- **Work order**: Repeat each record exactly. Any picture gets left out.

- **Provided information**:
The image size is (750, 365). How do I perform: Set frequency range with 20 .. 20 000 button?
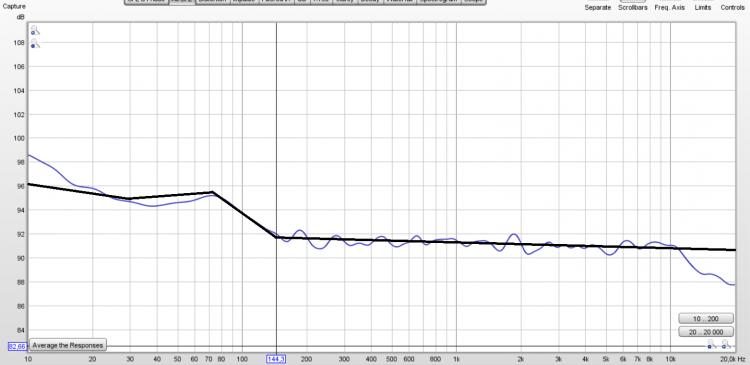click(x=706, y=332)
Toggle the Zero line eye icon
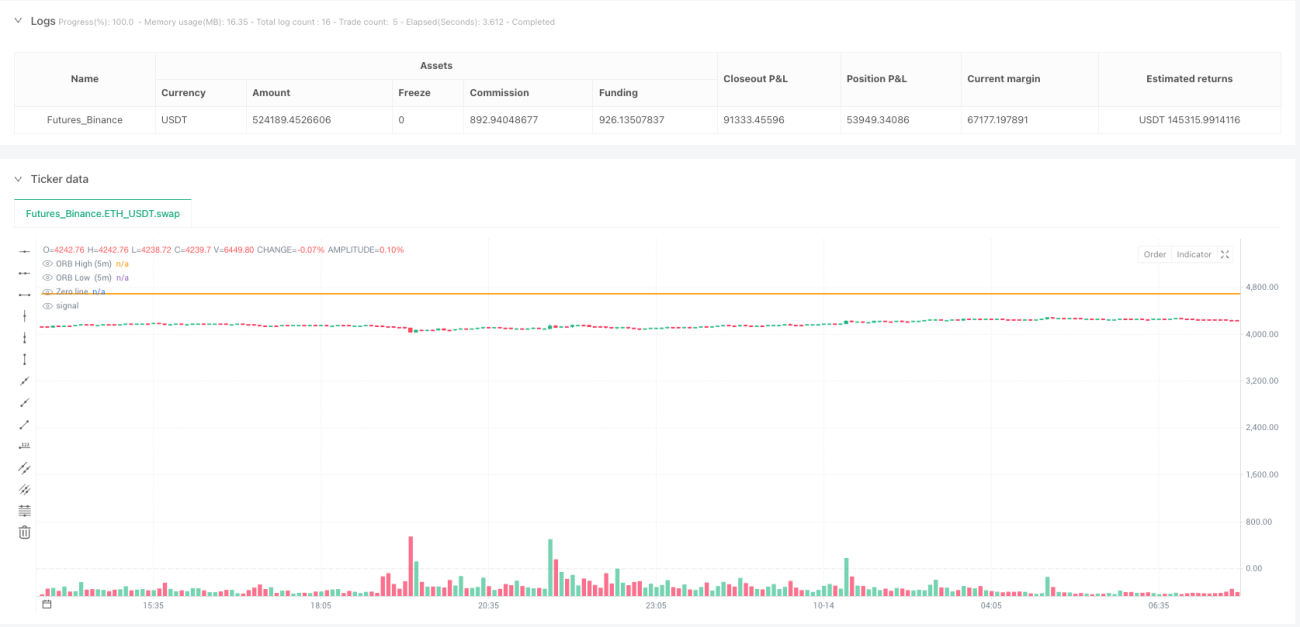 coord(48,291)
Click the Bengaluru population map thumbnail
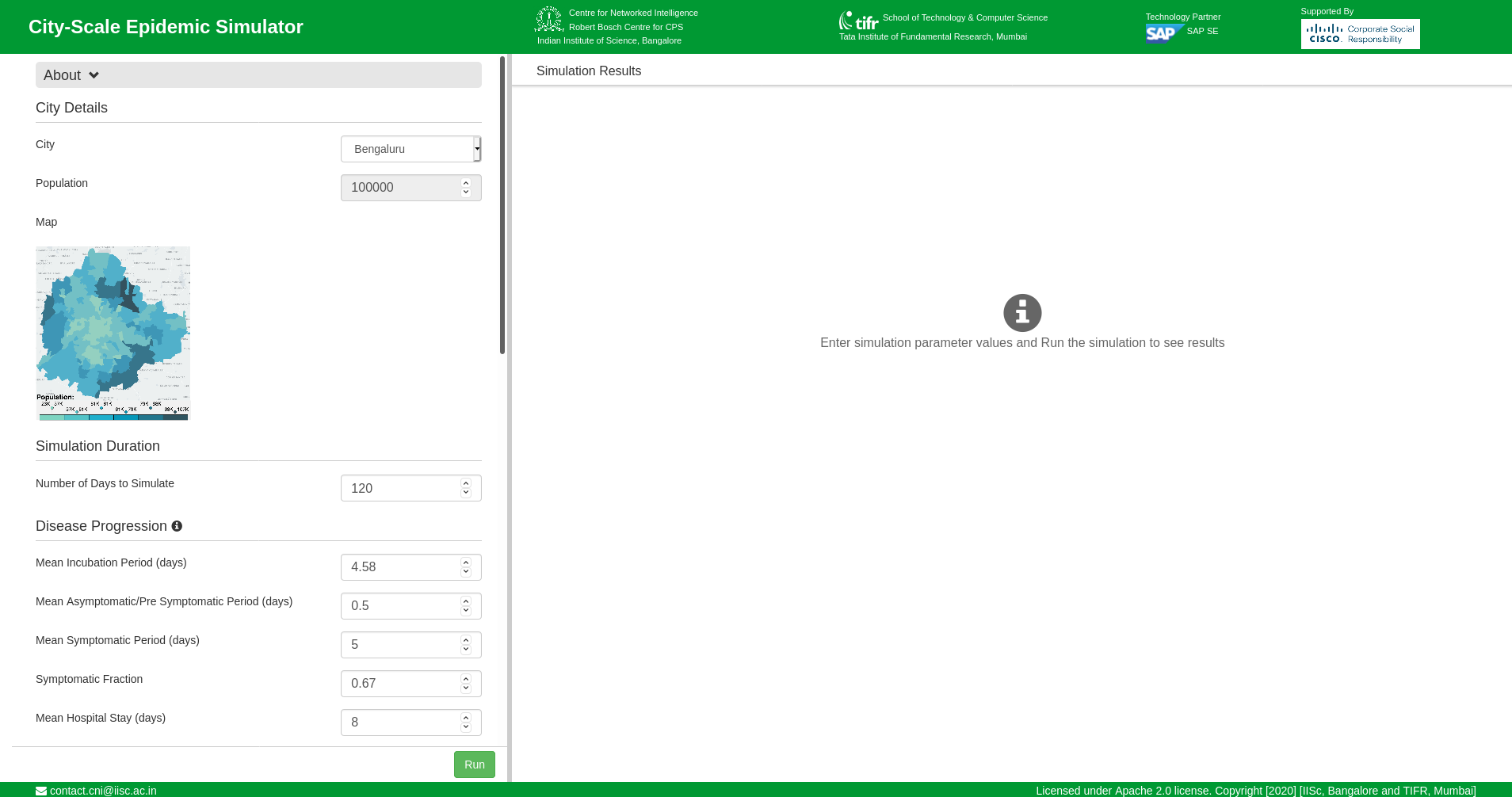1512x797 pixels. 113,333
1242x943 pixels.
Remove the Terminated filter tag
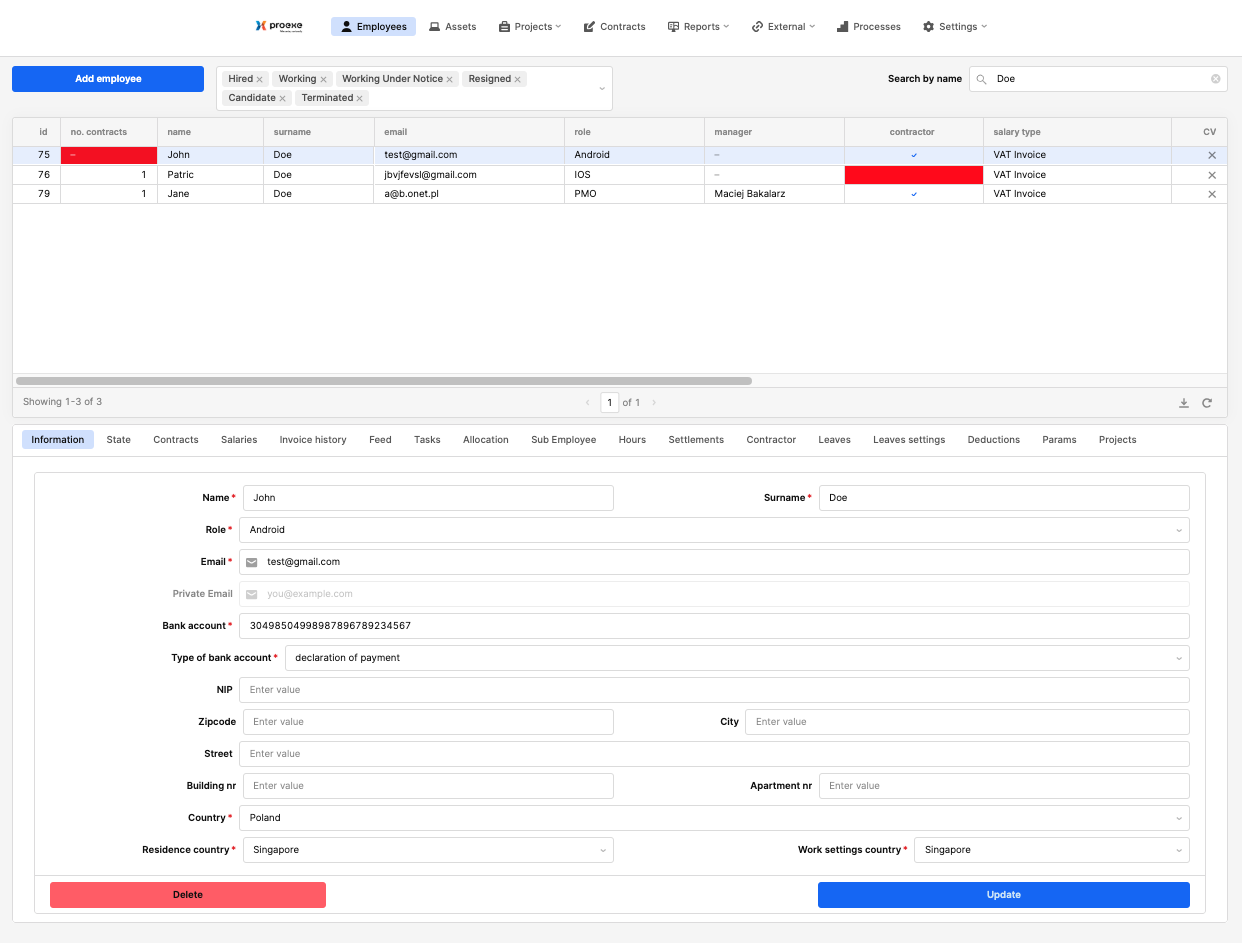pyautogui.click(x=360, y=98)
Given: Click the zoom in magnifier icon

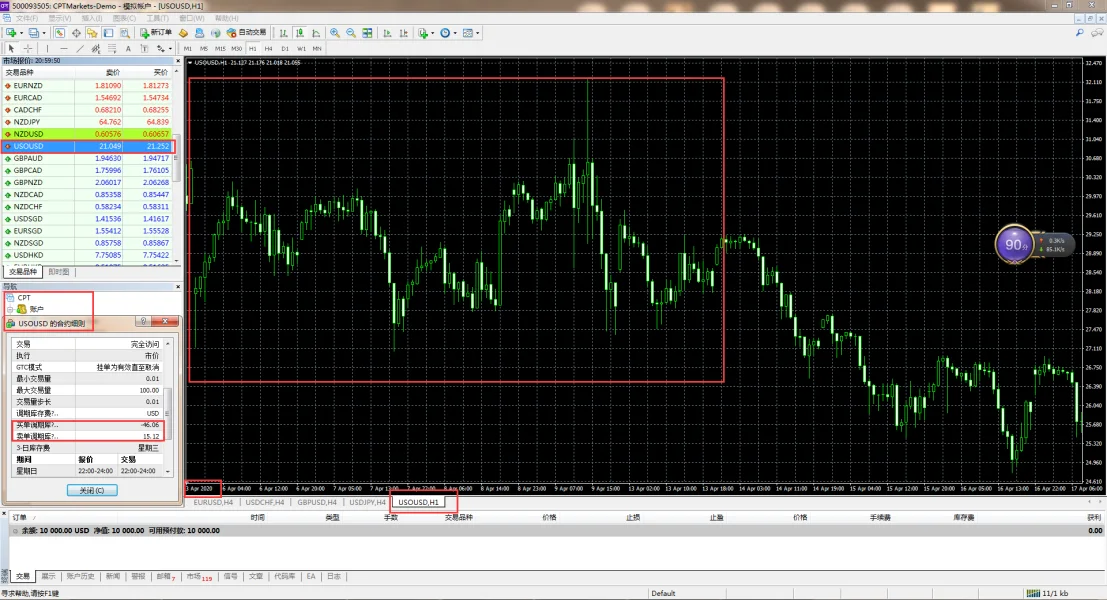Looking at the screenshot, I should (x=335, y=33).
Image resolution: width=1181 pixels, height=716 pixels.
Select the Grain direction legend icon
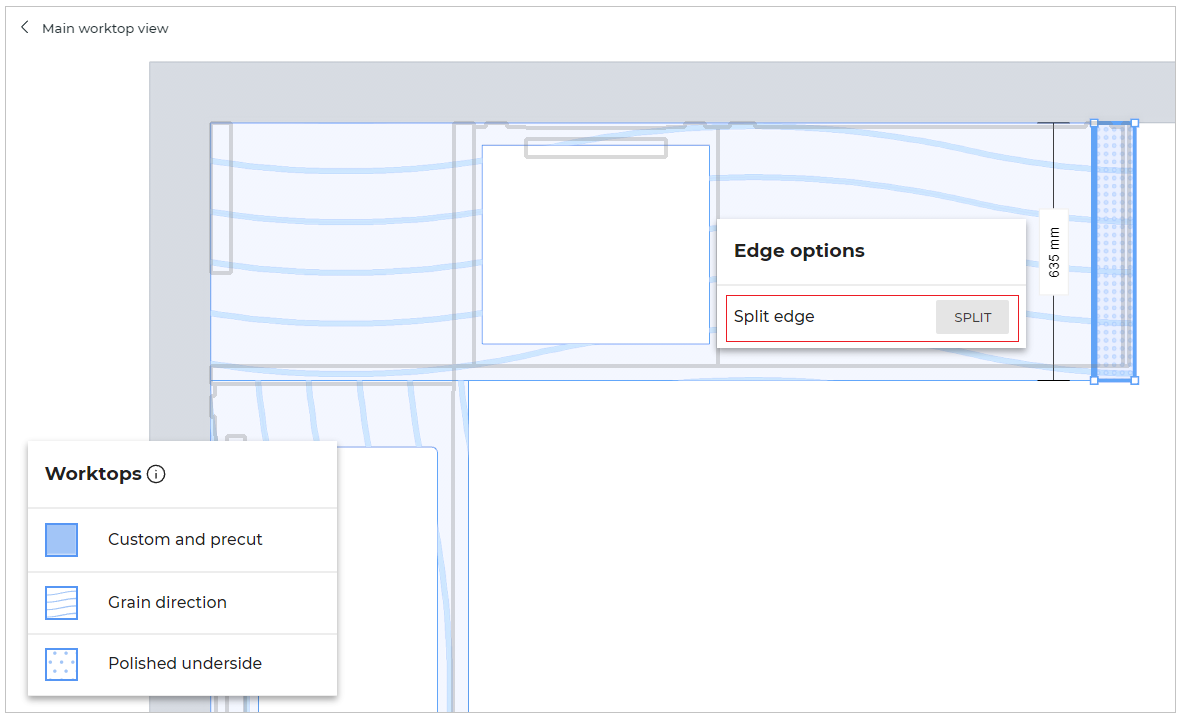pyautogui.click(x=61, y=603)
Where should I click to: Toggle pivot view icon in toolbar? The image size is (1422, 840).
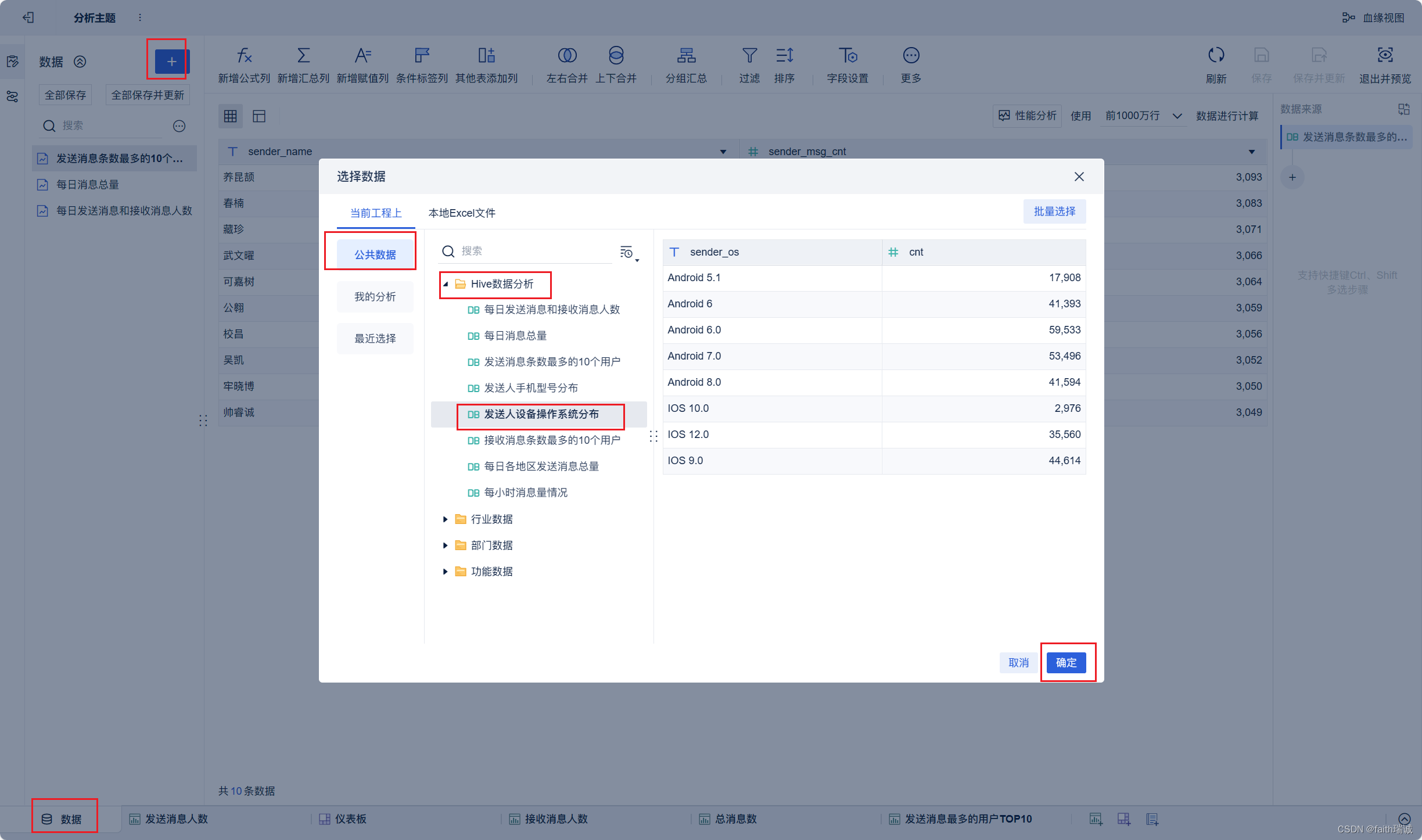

- **Solution for this problem**:
The image size is (750, 365). How do I perform: Set frequency range with 20 .. 20 000 button?
click(x=706, y=332)
Toggle the Zero line eye icon
 coord(48,291)
Click the Bengaluru population map thumbnail
1512x797 pixels. 113,333
1242x943 pixels.
Remove the Terminated filter tag
pyautogui.click(x=360, y=98)
Given: Click the zoom in magnifier icon

Looking at the screenshot, I should (x=335, y=33).
Image resolution: width=1181 pixels, height=716 pixels.
Select the Grain direction legend icon
pyautogui.click(x=61, y=603)
Where should I click to: Toggle pivot view icon in toolbar? The image size is (1422, 840).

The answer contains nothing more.